• **Brief**: Below are the records; they must be reproduced verbatim.

[[ Dataset entries, beginning ]]

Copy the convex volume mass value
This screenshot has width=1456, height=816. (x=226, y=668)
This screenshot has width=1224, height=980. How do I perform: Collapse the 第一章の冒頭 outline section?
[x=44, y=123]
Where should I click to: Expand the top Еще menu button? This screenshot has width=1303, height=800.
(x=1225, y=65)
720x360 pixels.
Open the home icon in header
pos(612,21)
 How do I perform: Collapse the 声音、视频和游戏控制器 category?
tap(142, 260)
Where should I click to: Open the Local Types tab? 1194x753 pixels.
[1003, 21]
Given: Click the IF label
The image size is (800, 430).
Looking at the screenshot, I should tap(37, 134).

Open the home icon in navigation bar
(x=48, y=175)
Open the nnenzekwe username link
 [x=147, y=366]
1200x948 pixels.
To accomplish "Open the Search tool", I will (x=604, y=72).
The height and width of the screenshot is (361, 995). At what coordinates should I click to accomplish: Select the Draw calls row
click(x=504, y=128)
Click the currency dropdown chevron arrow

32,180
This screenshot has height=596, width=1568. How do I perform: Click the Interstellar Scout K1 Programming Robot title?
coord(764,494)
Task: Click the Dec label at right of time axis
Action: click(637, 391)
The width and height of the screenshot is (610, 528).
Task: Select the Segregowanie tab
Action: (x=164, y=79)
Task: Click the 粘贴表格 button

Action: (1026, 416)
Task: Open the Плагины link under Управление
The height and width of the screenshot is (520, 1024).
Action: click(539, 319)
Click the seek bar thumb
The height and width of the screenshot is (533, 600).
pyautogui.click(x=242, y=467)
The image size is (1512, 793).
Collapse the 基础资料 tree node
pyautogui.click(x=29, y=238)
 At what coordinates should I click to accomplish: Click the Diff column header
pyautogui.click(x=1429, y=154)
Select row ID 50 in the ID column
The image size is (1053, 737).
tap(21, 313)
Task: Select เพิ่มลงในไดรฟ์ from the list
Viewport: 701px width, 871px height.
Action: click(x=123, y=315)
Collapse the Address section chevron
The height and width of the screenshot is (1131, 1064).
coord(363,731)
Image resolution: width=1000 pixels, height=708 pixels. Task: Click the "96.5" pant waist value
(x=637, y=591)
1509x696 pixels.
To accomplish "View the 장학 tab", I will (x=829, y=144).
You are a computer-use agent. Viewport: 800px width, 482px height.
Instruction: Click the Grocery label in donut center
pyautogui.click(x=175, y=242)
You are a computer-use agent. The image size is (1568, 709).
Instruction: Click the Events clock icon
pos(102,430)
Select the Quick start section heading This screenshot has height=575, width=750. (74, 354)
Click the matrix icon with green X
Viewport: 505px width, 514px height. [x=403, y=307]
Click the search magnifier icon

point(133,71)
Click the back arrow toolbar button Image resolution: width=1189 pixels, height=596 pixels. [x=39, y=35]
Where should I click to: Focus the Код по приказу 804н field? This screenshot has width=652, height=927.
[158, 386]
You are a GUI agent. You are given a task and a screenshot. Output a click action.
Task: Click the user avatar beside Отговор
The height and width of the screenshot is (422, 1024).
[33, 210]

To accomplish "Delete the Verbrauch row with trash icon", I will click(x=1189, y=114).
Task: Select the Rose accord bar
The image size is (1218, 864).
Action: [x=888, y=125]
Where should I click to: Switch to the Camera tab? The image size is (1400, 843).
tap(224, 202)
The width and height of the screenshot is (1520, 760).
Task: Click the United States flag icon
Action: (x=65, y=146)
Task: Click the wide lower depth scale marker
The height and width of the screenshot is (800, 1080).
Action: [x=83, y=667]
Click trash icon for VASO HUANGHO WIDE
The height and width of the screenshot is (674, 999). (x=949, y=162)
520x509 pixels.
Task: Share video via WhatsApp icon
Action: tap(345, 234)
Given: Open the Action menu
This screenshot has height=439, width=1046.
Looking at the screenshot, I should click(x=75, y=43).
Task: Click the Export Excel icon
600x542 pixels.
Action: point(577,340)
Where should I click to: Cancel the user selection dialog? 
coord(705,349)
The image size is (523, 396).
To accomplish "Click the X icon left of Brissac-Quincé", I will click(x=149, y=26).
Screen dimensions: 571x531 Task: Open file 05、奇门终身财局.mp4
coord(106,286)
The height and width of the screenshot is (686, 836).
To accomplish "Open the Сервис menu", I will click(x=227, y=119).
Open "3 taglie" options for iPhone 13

[[ Dataset entries, end ]]

• **Problem solution**:
Copy the convex volume mass value
This screenshot has width=1456, height=816. (x=226, y=668)
This screenshot has width=1224, height=980. How do I perform: Collapse the 第一章の冒頭 outline section?
[x=44, y=123]
Where should I click to: Expand the top Еще menu button? This screenshot has width=1303, height=800.
(x=1225, y=65)
720x360 pixels.
Open the home icon in header
pos(612,21)
 How do I perform: Collapse the 声音、视频和游戏控制器 category?
tap(142, 260)
Where should I click to: Open the Local Types tab? 1194x753 pixels.
[1003, 21]
Given: Click the IF label
The image size is (800, 430).
Looking at the screenshot, I should tap(37, 134).

Open the home icon in navigation bar
(x=48, y=175)
Open the nnenzekwe username link
 [x=147, y=366]
1200x948 pixels.
To accomplish "Open the Search tool", I will (x=604, y=72).
The height and width of the screenshot is (361, 995). At what coordinates should I click to accomplish: Select the Draw calls row
click(x=504, y=128)
Click the currency dropdown chevron arrow

32,180
This screenshot has height=596, width=1568. How do I perform: Click the Interstellar Scout K1 Programming Robot title?
coord(764,494)
Task: Click the Dec label at right of time axis
Action: click(637, 391)
The width and height of the screenshot is (610, 528).
Task: Select the Segregowanie tab
Action: (x=164, y=79)
Task: Click the 粘贴表格 button

Action: (1026, 416)
Task: Open the Плагины link under Управление
The height and width of the screenshot is (520, 1024).
Action: click(539, 319)
Click the seek bar thumb
The height and width of the screenshot is (533, 600).
pyautogui.click(x=242, y=467)
The image size is (1512, 793).
Collapse the 基础资料 tree node
pyautogui.click(x=29, y=238)
 At what coordinates should I click to accomplish: Click the Diff column header
pyautogui.click(x=1429, y=154)
Select row ID 50 in the ID column
The image size is (1053, 737).
tap(21, 313)
Task: Select เพิ่มลงในไดรฟ์ from the list
Viewport: 701px width, 871px height.
Action: click(x=123, y=315)
Collapse the Address section chevron
The height and width of the screenshot is (1131, 1064).
coord(363,731)
Image resolution: width=1000 pixels, height=708 pixels. Task: Click the "96.5" pant waist value
(x=637, y=591)
1509x696 pixels.
To accomplish "View the 장학 tab", I will (x=829, y=144).
You are a computer-use agent. Viewport: 800px width, 482px height.
Instruction: Click the Grocery label in donut center
pyautogui.click(x=175, y=242)
You are a computer-use agent. The image size is (1568, 709).
Instruction: Click the Events clock icon
pos(102,430)
Select the Quick start section heading This screenshot has height=575, width=750. (74, 354)
Click the matrix icon with green X
Viewport: 505px width, 514px height. [x=403, y=307]
Click the search magnifier icon

point(133,71)
Click the back arrow toolbar button Image resolution: width=1189 pixels, height=596 pixels. [x=39, y=35]
Where should I click to: Focus the Код по приказу 804н field? This screenshot has width=652, height=927.
[158, 386]
You are a GUI agent. You are given a task and a screenshot. Output a click action.
Task: Click the user avatar beside Отговор
The height and width of the screenshot is (422, 1024).
[33, 210]

To accomplish "Delete the Verbrauch row with trash icon", I will click(x=1189, y=114).
Task: Select the Rose accord bar
The image size is (1218, 864).
Action: [x=888, y=125]
Where should I click to: Switch to the Camera tab? The image size is (1400, 843).
tap(224, 202)
The width and height of the screenshot is (1520, 760).
Task: Click the United States flag icon
Action: (x=65, y=146)
Task: Click the wide lower depth scale marker
The height and width of the screenshot is (800, 1080).
Action: [x=83, y=667]
Click trash icon for VASO HUANGHO WIDE
The height and width of the screenshot is (674, 999). (x=949, y=162)
520x509 pixels.
Task: Share video via WhatsApp icon
Action: tap(345, 234)
Given: Open the Action menu
This screenshot has height=439, width=1046.
Looking at the screenshot, I should click(x=75, y=43).
Task: Click the Export Excel icon
600x542 pixels.
Action: point(577,340)
Where should I click to: Cancel the user selection dialog? 
coord(705,349)
The image size is (523, 396).
To accomplish "Click the X icon left of Brissac-Quincé", I will click(x=149, y=26).
Screen dimensions: 571x531 Task: Open file 05、奇门终身财局.mp4
coord(106,286)
The height and width of the screenshot is (686, 836).
To accomplish "Open the Сервис menu", I will click(x=227, y=119).
Open "3 taglie" options for iPhone 13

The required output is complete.